The garret was swamped. Red seabirds speckled the horizon. The sun gazed in through the window, a brilliant furnace on a few bold wave crests, its reflection bleeding into the water - purple fingers caressed the ocean, dallied with it, tested its depth, and purple fingers laced in the woman's copper hair, smoothing it over her ears, draping it across her breasts, exposing her delicate, flushed neck.
Jerian lifted the sword, unhurried. He took a step towards her, this woman sat before an open window, dress piled at her feet. The sun blurred her image, and yet, unblinkingly, she gazed upon it.
Where there tears in her eyes? Jerian felt there were in his own. As the sun went down he swung the blade, cut the head from the body, the flesh from the wood.
Chapter Nine - Revenant
The shields they bore were many and richly decorated, hanging in the dark sky like pennons. The lances were inverted, their sharp points casting sparks from the stone. Jerian walked in the midst of this escort, responding to the acid pull of his soul. Death had renewed the world in his image and death was not to be thwarted. The outcast had an audience. His new clothes and his masked face, the bloodied sword and the fleshed limb that had wielded it, marched as one to their fate...
The blows rang night and day.
Summer was there for the taking.
And the warriors knelt.
He had made no speech in their presence. He was unable. But words were not required of him. It was deeds, and deeds alone, that would mark the way ahead.
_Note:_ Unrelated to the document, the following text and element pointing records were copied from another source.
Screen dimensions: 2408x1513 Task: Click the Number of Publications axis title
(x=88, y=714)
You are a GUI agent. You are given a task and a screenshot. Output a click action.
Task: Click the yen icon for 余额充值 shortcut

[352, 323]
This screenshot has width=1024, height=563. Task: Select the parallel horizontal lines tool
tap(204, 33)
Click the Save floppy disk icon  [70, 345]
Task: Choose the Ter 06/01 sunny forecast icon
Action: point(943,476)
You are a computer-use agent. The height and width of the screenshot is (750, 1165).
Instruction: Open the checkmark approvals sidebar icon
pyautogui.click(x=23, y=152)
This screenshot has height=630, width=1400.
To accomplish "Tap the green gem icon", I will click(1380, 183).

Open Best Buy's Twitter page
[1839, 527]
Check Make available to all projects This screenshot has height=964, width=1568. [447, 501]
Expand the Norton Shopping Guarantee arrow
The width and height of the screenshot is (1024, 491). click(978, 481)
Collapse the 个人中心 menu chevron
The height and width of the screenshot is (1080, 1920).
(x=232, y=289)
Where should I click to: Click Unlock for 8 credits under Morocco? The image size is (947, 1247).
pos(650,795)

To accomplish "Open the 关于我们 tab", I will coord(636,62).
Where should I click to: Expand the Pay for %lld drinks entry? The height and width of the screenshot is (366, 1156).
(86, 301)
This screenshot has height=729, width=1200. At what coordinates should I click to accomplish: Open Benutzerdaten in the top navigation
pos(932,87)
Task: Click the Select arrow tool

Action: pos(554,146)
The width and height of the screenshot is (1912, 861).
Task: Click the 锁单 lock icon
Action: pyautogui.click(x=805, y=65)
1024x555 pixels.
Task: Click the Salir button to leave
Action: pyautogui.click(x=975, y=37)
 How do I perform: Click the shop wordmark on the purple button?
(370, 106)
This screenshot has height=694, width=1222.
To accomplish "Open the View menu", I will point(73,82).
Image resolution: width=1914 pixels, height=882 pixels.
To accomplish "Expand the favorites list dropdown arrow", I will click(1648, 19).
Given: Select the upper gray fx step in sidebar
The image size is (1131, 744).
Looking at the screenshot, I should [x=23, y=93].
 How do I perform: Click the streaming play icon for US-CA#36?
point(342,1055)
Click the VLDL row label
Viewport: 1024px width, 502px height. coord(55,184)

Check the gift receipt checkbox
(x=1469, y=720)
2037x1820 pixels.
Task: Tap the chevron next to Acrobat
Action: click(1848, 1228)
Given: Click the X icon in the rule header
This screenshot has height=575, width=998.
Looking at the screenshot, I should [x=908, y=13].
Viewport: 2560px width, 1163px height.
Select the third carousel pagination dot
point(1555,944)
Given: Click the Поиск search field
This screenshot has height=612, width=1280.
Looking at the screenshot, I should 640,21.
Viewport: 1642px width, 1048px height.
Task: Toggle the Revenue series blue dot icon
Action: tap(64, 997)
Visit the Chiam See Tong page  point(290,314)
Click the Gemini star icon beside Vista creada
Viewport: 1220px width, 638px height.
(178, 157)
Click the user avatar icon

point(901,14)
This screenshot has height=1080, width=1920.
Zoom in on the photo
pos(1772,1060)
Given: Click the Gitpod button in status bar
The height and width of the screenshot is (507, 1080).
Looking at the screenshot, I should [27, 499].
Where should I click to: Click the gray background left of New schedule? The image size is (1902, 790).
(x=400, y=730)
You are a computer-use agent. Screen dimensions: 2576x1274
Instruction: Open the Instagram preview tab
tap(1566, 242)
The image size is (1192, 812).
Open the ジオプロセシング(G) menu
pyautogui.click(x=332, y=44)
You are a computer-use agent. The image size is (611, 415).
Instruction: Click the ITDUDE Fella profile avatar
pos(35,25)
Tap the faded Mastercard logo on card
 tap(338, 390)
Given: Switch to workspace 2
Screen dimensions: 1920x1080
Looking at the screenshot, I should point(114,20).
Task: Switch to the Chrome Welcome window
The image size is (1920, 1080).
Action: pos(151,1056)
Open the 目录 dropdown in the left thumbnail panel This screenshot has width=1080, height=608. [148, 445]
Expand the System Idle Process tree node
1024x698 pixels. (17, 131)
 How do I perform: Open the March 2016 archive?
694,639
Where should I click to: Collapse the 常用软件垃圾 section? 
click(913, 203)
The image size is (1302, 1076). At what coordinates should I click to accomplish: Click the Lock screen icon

The future was his to behold - the wanderer's sad countenance had only to see.
And believe.
But did he wish it? Perhaps the owl could say. Death took the crooked in his arms and embraced him while the damned still walked the earth and the armies of lord's and city's prepared to engage.
Jerian had no shield of his own. His gruesome helm exhibited no crest.
These were things to earn.
Chapter Ten - The Daughter
He carried her severed head in a sack emptied of sea coal. The journey was long and his alone. He walked without sleep, boots softening upon the earth and stride balanced by the weights of arm and sword. Metal and flesh, the metal dulled and hard, the flesh blood-spotted and stiff. His belly went without food. Jerian walked and dreamed...
Dreamed of death.
*
The stumps of dark trees gripped the cracked rocks at the entrance to a cavern, the stone wall it mouthed giving the lie to the low heavens, the perpetual night. What Jerian saw above were not stars but sparkling gems fixed in a black roof of granite. He had travelled below the earth, the wood carver guiding his quiet steps.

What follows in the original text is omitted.